Hitchens writes, “In fact, in his column of July 17, Frank Rich was compelled to concede that the whole thing is absolutely nothing in itself, but is rather a sideshow to a much larger event: the deception of the Bush-Cheney administration in preparing an intervention in Iraq. I want to return to this, but one must first winnow out some other chaff and nonsense.”
Hitchens then launches into a totally irrelevant attack, per the current Republican talking points, on Joseph Wilson. At this late date, no one except Hitchens and his neocon comrades believe this war is a good thing. In the midst of his attack on Wilson, Hitchens again tries to resurrect the Saddam-was-building-nuclear weapons bugaboo.
At the end of a debate between Hitchens, Arianna Huffington and Greg Palast at the Los Angeles Times Festival of Books in 2003, Hitchens emphatically said, "I assure you, weapons of mass destruction will be found."
In his article, “A Liberating Experience,” (Vanity Fair: October 2003, page 138) Hitchens tells us that components and blueprints for operating a gas centrifuge used for uranium enrichment buried in 1991 were disinterred, but then writes, "I don't doubt that, with more excavation, and more analysis of captured blueprints, it will emerge that Saddam always intended to reconstitute his W.M.D. program. Still, the fact remains that the Bush and Blair administrations decided that it was easier to scare the voters than to try to persuade them, and simpler to stress the language of ‘threat’ than the discourse of human rights or the complexities of the Geneva Convention."
Instead of simply admitting his error in the face of overwhelming evidence disproving him, Hitchens again tries to convince us that Saddam Hussein was trying to obtain uranium from Niger and once again mentions “his regime's now-proven concealment of a nuclear centrifuge.” He also tries to revive the completely discredited Bulsh administration’s repeated inferences that Hussein was in cahoots with al-Qaida: “In the same way, the carefully phrased yet indistinct statement of the 9/11 Commission that Saddam had no proven 'operational' relationship with al-Qaida has mutated lazily into the belief that there were no contacts or exchanges at all, which the commission by no means asserts and which in any case by no means possesses the merit of being true.”
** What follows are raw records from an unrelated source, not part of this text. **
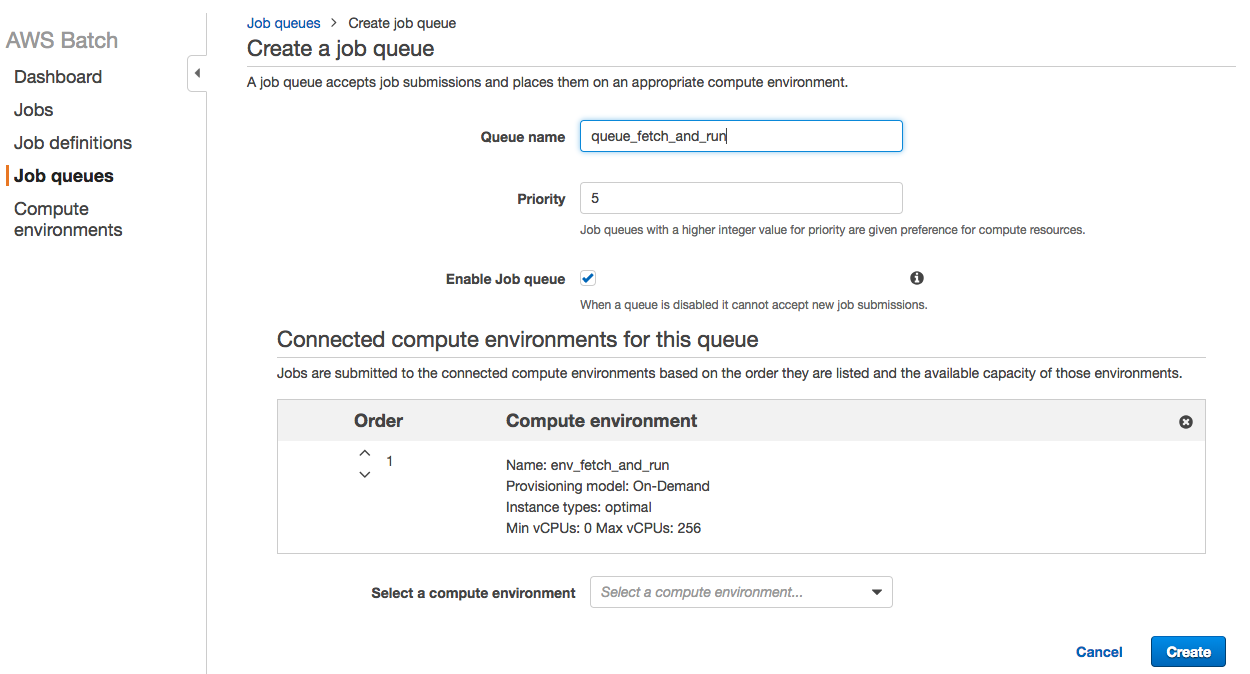Viewport: 1250px width, 674px height.
Task: Click the AWS Batch sidebar heading
Action: pyautogui.click(x=62, y=41)
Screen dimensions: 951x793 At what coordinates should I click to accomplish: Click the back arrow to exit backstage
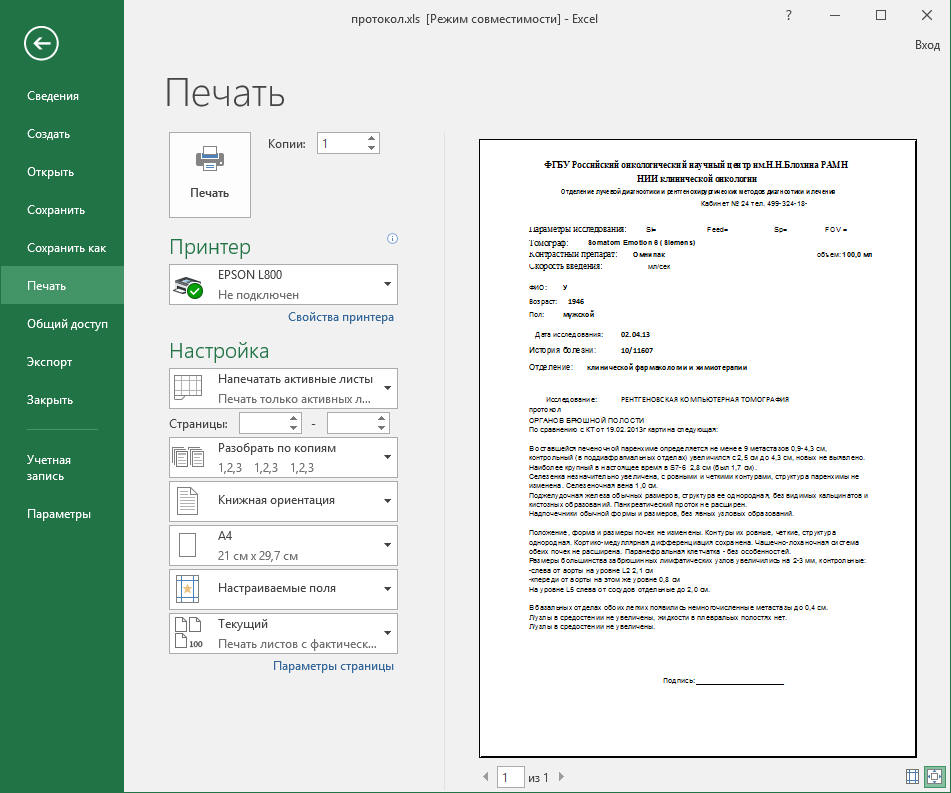[x=43, y=43]
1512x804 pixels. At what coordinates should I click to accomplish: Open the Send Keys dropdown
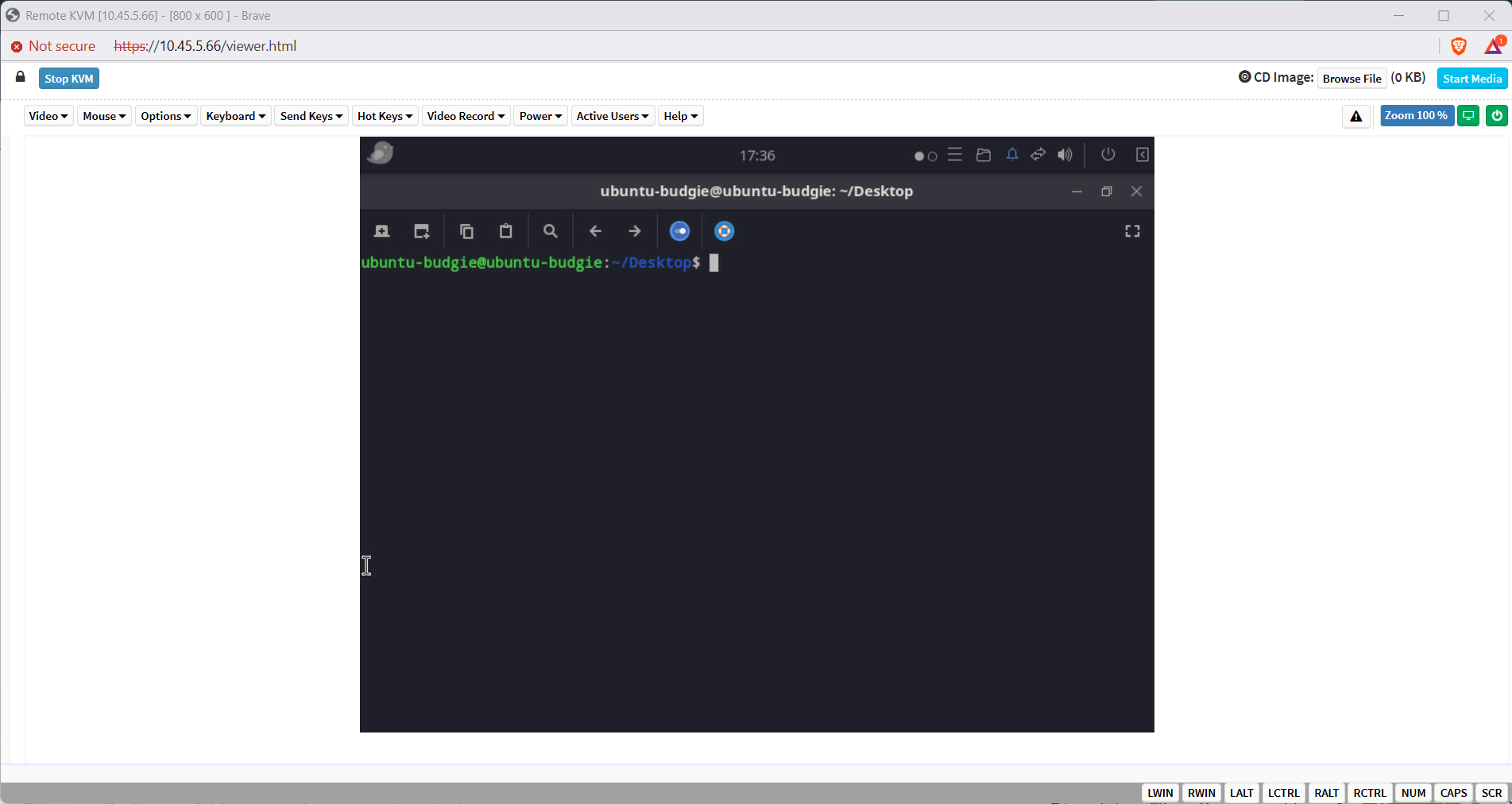(311, 116)
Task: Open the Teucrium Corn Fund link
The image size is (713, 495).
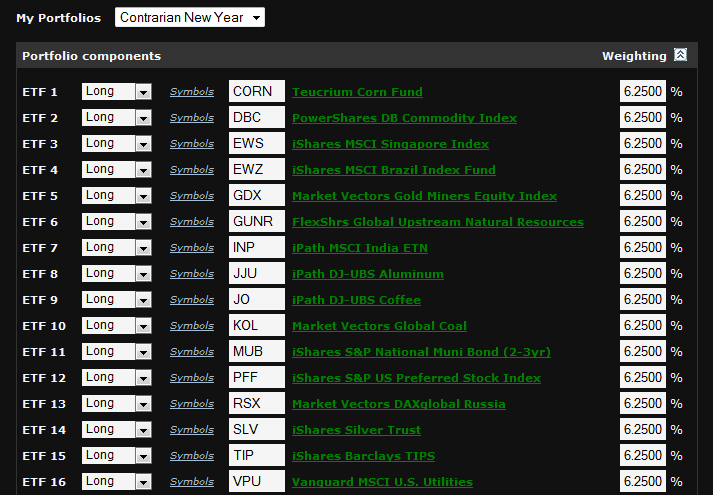Action: [x=357, y=92]
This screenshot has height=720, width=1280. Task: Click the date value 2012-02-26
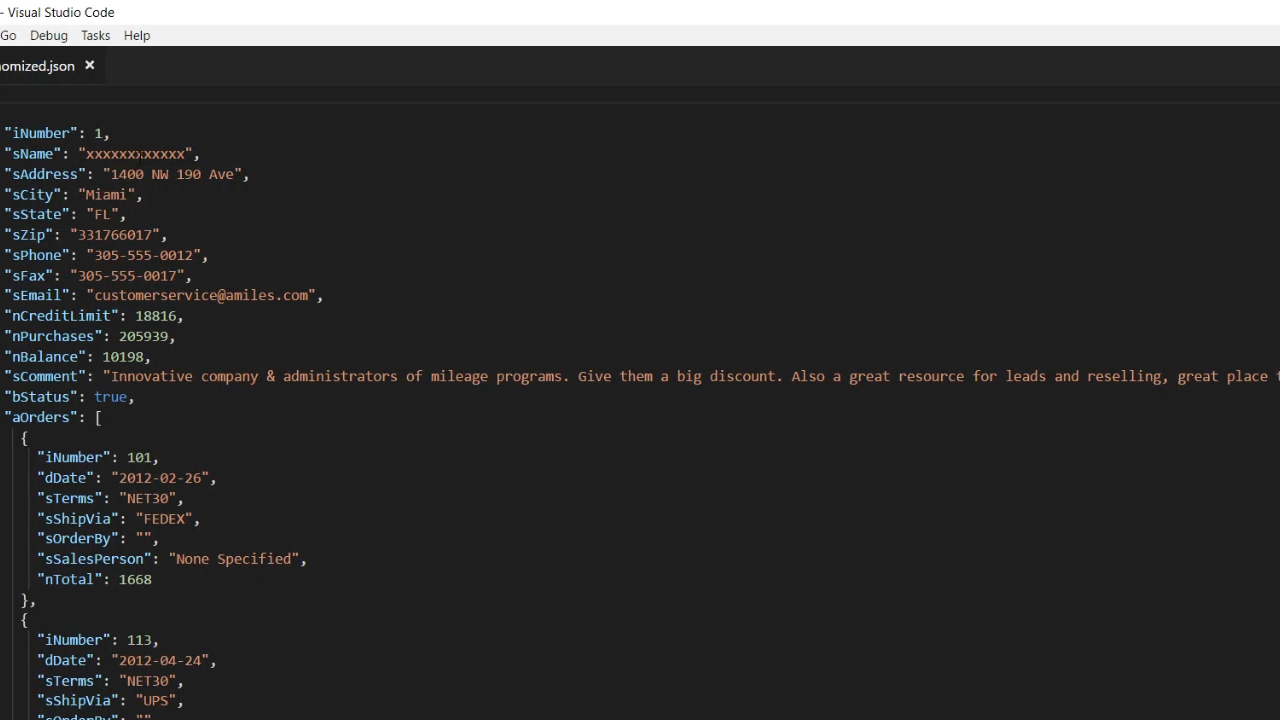(163, 478)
Can you slice the baloney any thinner, Hitchens?
Clearly, Hitchens is arrogant enough to assume his readers will not bother to read Frank Rich’s column or even Hitchens' own past writing. However, I did.
Wherein you will find several interesting things. Rich writes:
1. “In October, the National Intelligence Estimate, distributed to Congress as it deliberated authorizing war, included the State Department's caveat that 'claims of Iraqi pursuit of natural uranium in Africa,' made public in a British dossier, were 'highly dubious.' A C.I.A. assessment, sent to the White House that month, determined that 'the evidence is weak' and 'the Africa story is overblown.'"
2. “The administration's apocalyptic uranium rhetoric, sprinkled with mushroom clouds, had been hammered incessantly for more than five months by then - not merely in the State of the Union address - and could not be dislodged.
Once we were locked into the war, and no W.M.D.'s could be found, the original plot line was dropped with an alacrity tat recalled the 'Never mind!' with which Gilda Radner's Emily Litella used to end her misinformed Weekend Update commentaries on ‘Saturday Night Live.’ The administration began its dog-ate-my-homework cover-up, asserting that the various warning signs about the uranium claims were lost ‘in the bowels’ of the bureaucracy or that it was all the C.I.A.'s fault or that it didn't matter anyway, because there were new, retroactive rationales to justify the war. But the administration knows how guilty it is. That's why it has so quickly trashed any insider who contradicts its story line about how we got to Iraq, starting with the former Treasury secretary Paul O'Neill and the former counterterrorism czar Richard Clarke.”
Rich’s piece impeaches Hitchens’ and also deftly reveals that Hitchens is now simply a partisan hack willingly employing himself as part of the Republican spin machine.